Finalmente è giunto il tanto atteso 18 maggio, che porta in dote la riapertura di – quasi – tutte le attività e l’abbandono delle tanto odiate e mutevoli autocertificazioni. Il governo parla di ripresa, lento ritorno alla normalità: io ci vedo solo un mare di incognite e problemi a cascata.

Queste weekend, passeggiando nei dintorni di casa, ho notato un diverse serrande abbassate con il cartello di cessata attività; loro il 18 non riapriranno, così come nei giorni successivi. Era impensabile, per piccole imprese o negozi già presi per il collo, sopravvivere a due mesi di tasse senza un minimo ritorno. Che poi, qualcuno dovrebbe pur spiegare ai 400 e passa esperti di Palazzo Chigi che 600 euro bastano a malapena per pagare una mensilità d’affitto. Ma questa è solo la punta di un grande iceberg.

Ieri sento mia zia, è contenta di ripartire ma è preoccupata. Lavora come parrucchiera indipendente in un paesino di mille abitanti. Un funzionario del comune le ha detto che, essendo da sola, può ricevere nel proprio salone un solo cliente alla volta. Lei mi dice:

Ma se a una cliente faccio un servizio come una tinta o simili e devo lasciarla in posa mezz’ora o un’ora, che faccio nel frattempo? Come mi pago quell’ora di apertura “statica”. Mi sembra assurdo, avrei tranquillamente lo spazio per gestire tutto nel rispetto del distanziamento sociale.

Per non parlare delle precauzioni “sanitarie”: sacchetti usa e getta dove vanno messi gli effetti personali di un/una cliente all’arrivo; asciugamani usa e getta, o in alternativa da lavare per mezz’ora a 60° prima di ogni riutilizzo. Gel igienizzanti e soluzioni idroalcoliche, mascherine, guanti; sanificazione settimanale dell’intero salone. Chi paga tutto questo?

◆ **RIGHE ESTRATTE**:
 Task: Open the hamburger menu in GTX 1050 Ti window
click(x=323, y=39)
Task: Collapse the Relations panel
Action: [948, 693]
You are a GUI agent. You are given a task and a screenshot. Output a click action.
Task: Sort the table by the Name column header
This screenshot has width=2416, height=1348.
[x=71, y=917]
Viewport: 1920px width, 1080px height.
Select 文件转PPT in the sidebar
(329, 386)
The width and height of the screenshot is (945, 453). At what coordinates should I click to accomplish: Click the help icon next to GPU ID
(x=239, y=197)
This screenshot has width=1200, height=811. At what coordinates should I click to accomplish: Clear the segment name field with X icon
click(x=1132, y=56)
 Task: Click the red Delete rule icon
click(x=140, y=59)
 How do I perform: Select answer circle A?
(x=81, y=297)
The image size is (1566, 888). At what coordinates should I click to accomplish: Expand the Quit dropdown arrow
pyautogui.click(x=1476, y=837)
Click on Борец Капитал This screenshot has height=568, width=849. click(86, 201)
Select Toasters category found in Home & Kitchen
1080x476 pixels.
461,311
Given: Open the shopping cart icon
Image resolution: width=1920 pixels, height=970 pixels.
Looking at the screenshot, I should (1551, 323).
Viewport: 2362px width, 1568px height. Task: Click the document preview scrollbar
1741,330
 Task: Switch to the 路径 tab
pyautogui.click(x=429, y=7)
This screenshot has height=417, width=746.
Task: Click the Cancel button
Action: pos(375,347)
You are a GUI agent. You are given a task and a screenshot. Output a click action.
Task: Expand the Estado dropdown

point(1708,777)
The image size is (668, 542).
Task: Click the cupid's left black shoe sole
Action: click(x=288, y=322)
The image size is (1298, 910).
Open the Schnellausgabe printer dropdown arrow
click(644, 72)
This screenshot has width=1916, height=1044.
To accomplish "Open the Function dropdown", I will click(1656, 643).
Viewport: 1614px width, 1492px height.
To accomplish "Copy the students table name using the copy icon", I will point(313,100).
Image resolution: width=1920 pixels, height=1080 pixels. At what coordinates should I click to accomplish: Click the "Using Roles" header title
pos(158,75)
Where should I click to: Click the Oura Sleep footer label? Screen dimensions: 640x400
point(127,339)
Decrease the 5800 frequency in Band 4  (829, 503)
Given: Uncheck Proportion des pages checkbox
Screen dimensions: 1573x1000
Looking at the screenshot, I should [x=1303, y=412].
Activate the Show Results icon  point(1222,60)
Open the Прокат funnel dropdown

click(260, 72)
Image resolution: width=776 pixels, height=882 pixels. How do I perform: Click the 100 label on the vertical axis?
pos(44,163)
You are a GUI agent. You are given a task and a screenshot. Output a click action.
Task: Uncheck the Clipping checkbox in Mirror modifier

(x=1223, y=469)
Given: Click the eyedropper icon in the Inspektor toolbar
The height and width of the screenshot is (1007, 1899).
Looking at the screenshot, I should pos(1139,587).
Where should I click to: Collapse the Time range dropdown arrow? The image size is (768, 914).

◆ **CONSEGNE DA SVOLGERE**:
a – Riporta senza alcuna modifica il passo del testo sulla riapertura del 18 maggio che comincia con "Ma se a una" e prosegue fino a "del distanziamento sociale.".
b – Prosegui il testo sulla riapertura del 18 maggio dal punto in cui si interrompe.

◆ **SOLUZIONI PER CONSEGNA**:
a –
Ma se a una cliente faccio un servizio come una tinta o simili e devo lasciarla in posa mezz’ora o un’ora, che faccio nel frattempo? Come mi pago quell’ora di apertura “statica”. Mi sembra assurdo, avrei tranquillamente lo spazio per gestire tutto nel rispetto del distanziamento sociale.

b –
Sono perplessità legittime, che come lei chissà quanti milioni di italiani si staranno ponendo in queste ore. Poi penso ai ristoratori e a chi vorrà andarci, al ristorante. A dirsi sembra tutto facile:

  • Distanzia i tavoli almeno a un metro uno dall’altro;
  • Togli i menu cartacei, che sono un rischio di veicolazione;
  • I camerieri devono igienizzare le mani tra un servizio e l’altro;
  • Meglio se lavori solo su prenotazione, per gestire meglio i flussi;
  • Meglio se accetti solo le carte, che i soldi cartacei sono un rischio;
  • Assicurati che non si creino code alla cassa.

Ora, parliamoci concretamente. La sopravvivenza di un ristorante, soprattutto se si considerano i costi di gestione, si basa al 90% nella capacità di fornire un servizio rapido e allo stesso tempo di qualità. Più coperti si fanno, più si guadagna. Tutte queste regole rendono IMPOSSIBILE un lavoro agile e rapido, costringendo le attività di ristorazione a dimezzare – se non peggio – il numero di coperti. E qual è la conseguenza di un calo del lavoro? Tagli al personale. Come può, un paese che ha già sofferto tanto economicamente, ripartire mettendo in ginocchio delle attività che di fatto sono già a terra? Non lo so, sono perplesso. Questo discorso si può estendere a qualunque altro servizio, per esempio al turismo (balneare e non).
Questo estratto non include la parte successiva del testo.